# Instructions

• Work on your own. This homework should not be incredibly hard. If you need help, take a look at the suggested readings.
• Make sure you have R and RStudio installed. If you are an advanced user and aren’t using RStudio, make sure you have rmarkdown in order to ‘knit’ the HTML output.
• Download this R Markdown file. This is the file you will edit and submit.
• Open the .Rmd file in RStudio.
• Fill in the required code and answers.
• ‘Knit’ the document (ctrl/cmd + shift + K in RStudio) to produce a HTML file.
• Create a ZIP archive called “BDACM_HW1-LastnameFirstname.zip” containing:
• an R Markdown file “BDACM_HW1-LastnameFirstname.Rmd”
• a rendered HTML document “BDACM_HW1-LastnameFirstname.html”

• Total points: 16
• Points required to pass: 10
• For questions that have a coding part and an interpretation part, the total points are divided equally between the two.

• R4DS (R for Data Science).

# Required R packages

• rmarkdown (comes with RStudio)
• tidyverse
• TeachingDemos

# 1. Installing and running R (2 points)

## a. (1 point)

Your first task is simply to show that you have been able to install and run R and R Markdown.
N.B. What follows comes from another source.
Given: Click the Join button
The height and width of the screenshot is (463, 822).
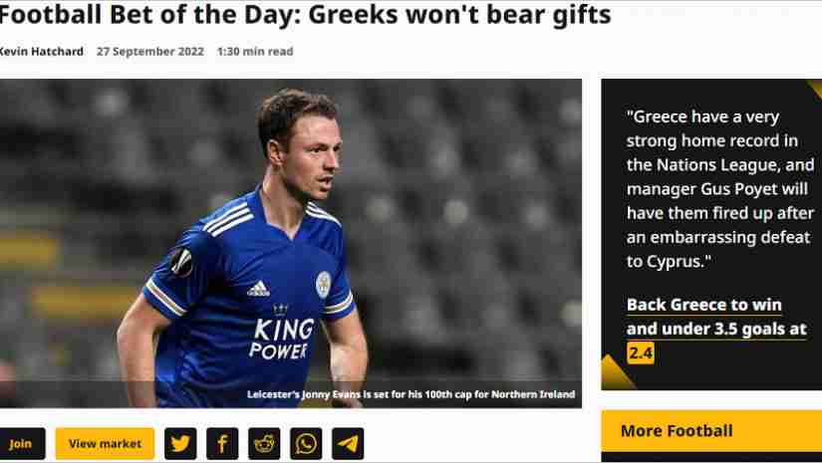Looking at the screenshot, I should (21, 444).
You don’t have to change this code, just uncomment it. Then the correct output will automatically appear when you ‘knit’ the document.

# UNCOMMENT THE CODE

#R.version

#sessionInfo()

Which version of R are you running? On which platform are you running it?

## b. (1 point)

Install the package tidyverse. Don’t install it in the code below. Instead, install it through the console. Then write code below to load the package and show the sessionInfo again.

# YOUR CODE HERE

Which version of tidyverse do you have installed?
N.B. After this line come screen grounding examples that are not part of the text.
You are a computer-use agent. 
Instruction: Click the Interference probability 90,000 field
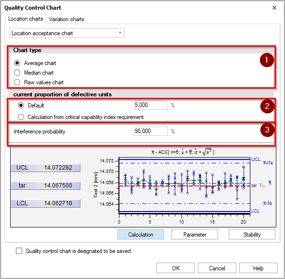[151, 131]
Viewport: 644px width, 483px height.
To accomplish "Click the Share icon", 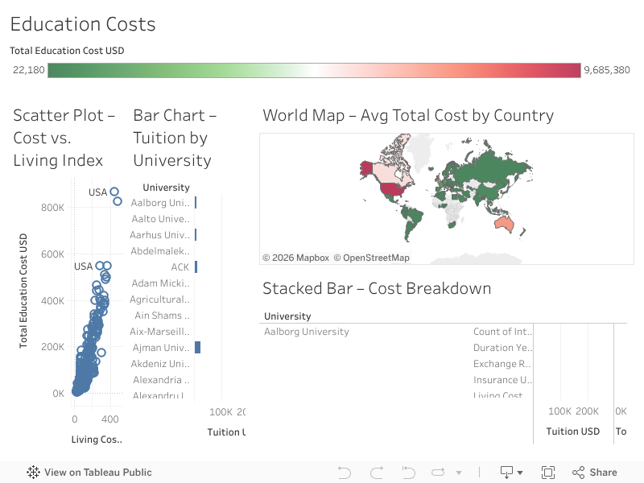I will tap(595, 473).
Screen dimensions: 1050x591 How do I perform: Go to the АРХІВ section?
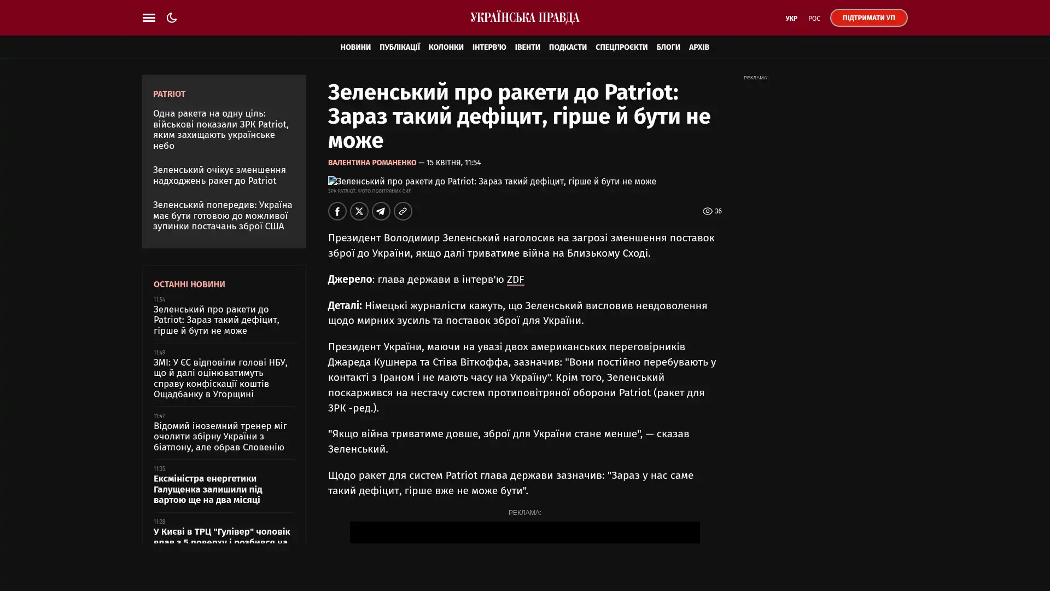[698, 47]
# 2. Rolling dice in R (4 points)

## a. (1 point)

Install the package TeachingDemos. Then uncomment the code below and change "yourLastName" to your lastname. Use all lowercase letters for your lastname.
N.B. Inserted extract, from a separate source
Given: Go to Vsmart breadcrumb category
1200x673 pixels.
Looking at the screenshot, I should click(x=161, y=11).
# UNCOMMENT THE CODE AND CHANGE YOUR LASTNAME

#library(TeachingDemos)

#lastname <- "yourLastName"

## b. (1 point)

Roll three six-sided dice by uncommenting the code below.

# UNCOMMENT THE CODE

#char2seed(lastname)

#dice(rolls = 1, ndice = 3, sides = 6, plot.it = TRUE)

What values did the dice show?

## c. (1 point)

Roll the dice again.

# UNCOMMENT THE CODE

#dice(rolls = 1, ndice = 3, sides = 6, plot.it = TRUE)

What values did the dice show this time?

## d. (1 point)

Roll the dice again. But first reset the random seed.

#UNCOMMENT THE CODE

#char2seed(lastname)

#dice(rolls = 1, ndice = 3, sides = 6, plot.it = TRUE)

What values did the dice show this time? Do you think R generates truly random numbers?

# 3. Tibbles (tidy tables) (6 points)

The iris data set comes with base R. You can read about this data set by running ?iris in the console. It is a data frame. In this course, we prefer to use tibbles (tidy tables) instead of data frames.

## a. (1 point)

Convert the iris data frame into a tibble using as_tibble(). Put this in a new variable called iris_tibble. Then print the tibble using the print() function.

# YOUR CODE HERE

Which data type is the variable “Species”? How do you know?

## b. (1 point)

Starting from the complete iris data set, filter only the flowers with a sepal length at least 4.5cm. Do this by piping (%>%) the iris_tibble to the filter() function. Hint: You can type the pipe quickly in RStudio with the command ctrl/cmd + shift + M.

# YOUR CODE HERE

How many datapoints (i.e. flowers) are left? How do you know?

## c. (1 point)

Starting from the complete iris data set, create a new variable called petal_area (the area of a petal = petal width times petal length). Do this by piping iris_tibble to mutate().

# YOUR CODE HERE

## d. (1 point)

Find out the mean sepal length for each species. Do this with by piping iris_tibble to group_by() and then to summarise(). For instructions read the help page for summarise().

# YOUR CODE HERE

What is the mean sepal length for virginica?

## e. (2 points)

Starting from the complete iris data set, filter only the flowers that are either ‘versicolor’ or ‘virginica’ and have a petal width between 1.5 and 2.0cm (inclusive). Hint: read the help pages on %in% and between().

# YOUR CODE HERE

How many datapoints (i.e. flowers) are left? How do you know?

# 4. Plotting data (4 points)

## a. (2 points)

Using the iris data set, create a scatterplot of sepal width (x axis) against sepal length (y axis) using ggplot(). Show each species in a different colour.

# YOUR CODE HERE

Which species stands out visually? Why?

## b. (2 points)

Using the iris data set, create a scatterplot of petal width (x axis) against petal length (y axis). Vary the size of the points depending on the sepal width and the colour depending on the sepal length. Use ggplot().

# YOUR CODE HERE

What do you notice about the relationship between petal length and sepal length?